Supplied passage ::
::::

An Introduction to Meshing Operations

There are two categories of meshing operations: structured and unstructured. The structured operations are Mapped and Swept, generating structured meshes, and the unstructured operations are Free Triangular, Free Quad, and Free Tetrahedral, generating unstructured meshes.

One significant characteristic of the unstructured operations is that they can mesh any geometry, whereas the structured operations require geometries that fulfill certain criteria. When an unstructured mesh is generated, both element quality and the specified size parameters are taken into account in order to achieve a mesh optimized for computations in the COMSOL Multiphysics® software. In addition to specifying size parameters, the way you structure your meshing sequence will also affect the resulting mesh. By studying a few examples, let’s sort out what these effects are and how you can use them to your advantage.

Choosing the Order of Your Meshing Sequence Operations

First, we will illustrate that the meshing sequence is order dependent. Let’s say that we have two neighboring squares in 2D that we would like to study. In the right square, we would like to have a finer mesh. This might be because the material demands it or because of the physics we plan to study.

We construct our meshing sequence by creating two Free Triangular nodes. In the first Free Triangular node, we select the left domain, and in the second node, we select the right domain (as shown in the image below). Next, we set the global Size node to the predefined value Extra coarse, because it’s recommended to specify the coarsest mesh size in the first global Size node.

Read further about using local and global Size nodes in the Using Meshing Sequences tutorial model (especially page 10 of the PDF documentation).

To specify the finer mesh size, we add a local Size node to the second Free Triangular node and specify the predefined size Extra fine.

A screenshot of the meshing sequence in COMSOL Multiphysics with the different nodes highlighted.
The meshing sequence contains a global Size node, two Free Triangular nodes, and one local Size node.

When plotting the resulting mesh, we can see that the left domain is meshed entirely by coarse mesh, while there are some coarse elements in the right domain near the shared boundary. This is because the boundary mesh of the shared boundary is fixed by the first operation, hence there cannot be any fine elements close to it. Moreover, the coarse elements on the right side of the shared boundary have a lower quality than the other elements.

A screenshot of the low-quality mesh when the meshing sequence meshes the left side first.
Resulting mesh when meshing the left domain first. There are some coarse elements of low quality in the right domain, even though we specified the mesh of the right domain to be Extra fine.

::::

Stored data ::

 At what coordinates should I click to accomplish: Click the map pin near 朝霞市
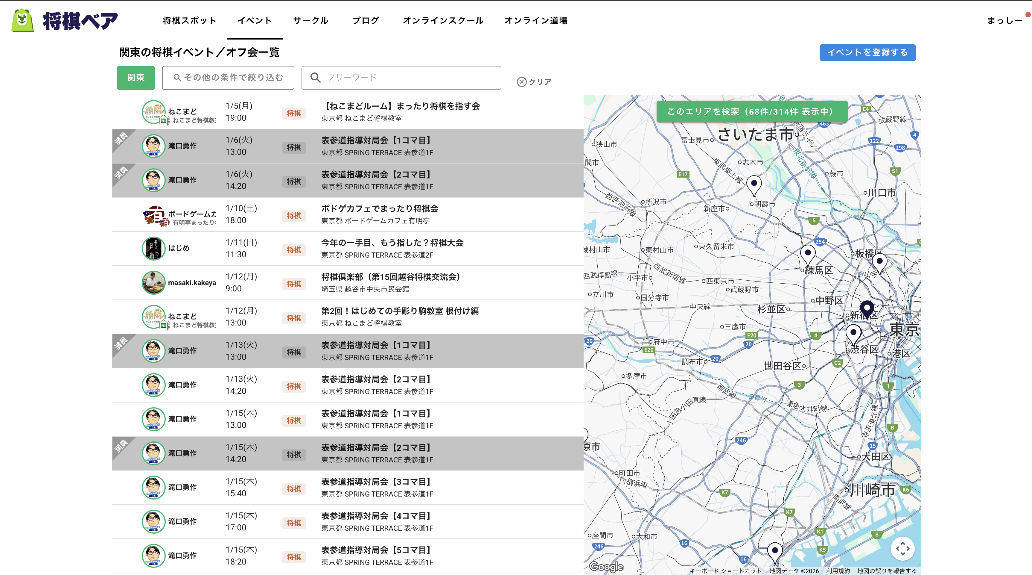pyautogui.click(x=754, y=184)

::::

Set of tasks ::
A. Answer these questions from the meshing text:
(i) Which two operations are structured?
(ii) To what predefined value is the global Size node set?
(iii) Why can there be no fine elements close to the shared boundary?
B. Please revise the meshing text between "To specify the finer" and "left side first.", inclusive, replacing "shared boundary" with "common boundary" each time it occurs.

Expected responses ::
A.
(i) Mapped and Swept.
(ii) Extra coarse.
(iii) The boundary mesh of the shared boundary is fixed by the first operation.

B.
To specify the finer mesh size, we add a local Size node to the second Free Triangular node and specify the predefined size Extra fine.

A screenshot of the meshing sequence in COMSOL Multiphysics with the different nodes highlighted.
The meshing sequence contains a global Size node, two Free Triangular nodes, and one local Size node.

When plotting the resulting mesh, we can see that the left domain is meshed entirely by coarse mesh, while there are some coarse elements in the right domain near the common boundary. This is because the boundary mesh of the common boundary is fixed by the first operation, hence there cannot be any fine elements close to it. Moreover, the coarse elements on the right side of the common boundary have a lower quality than the other elements.

A screenshot of the low-quality mesh when the meshing sequence meshes the left side first.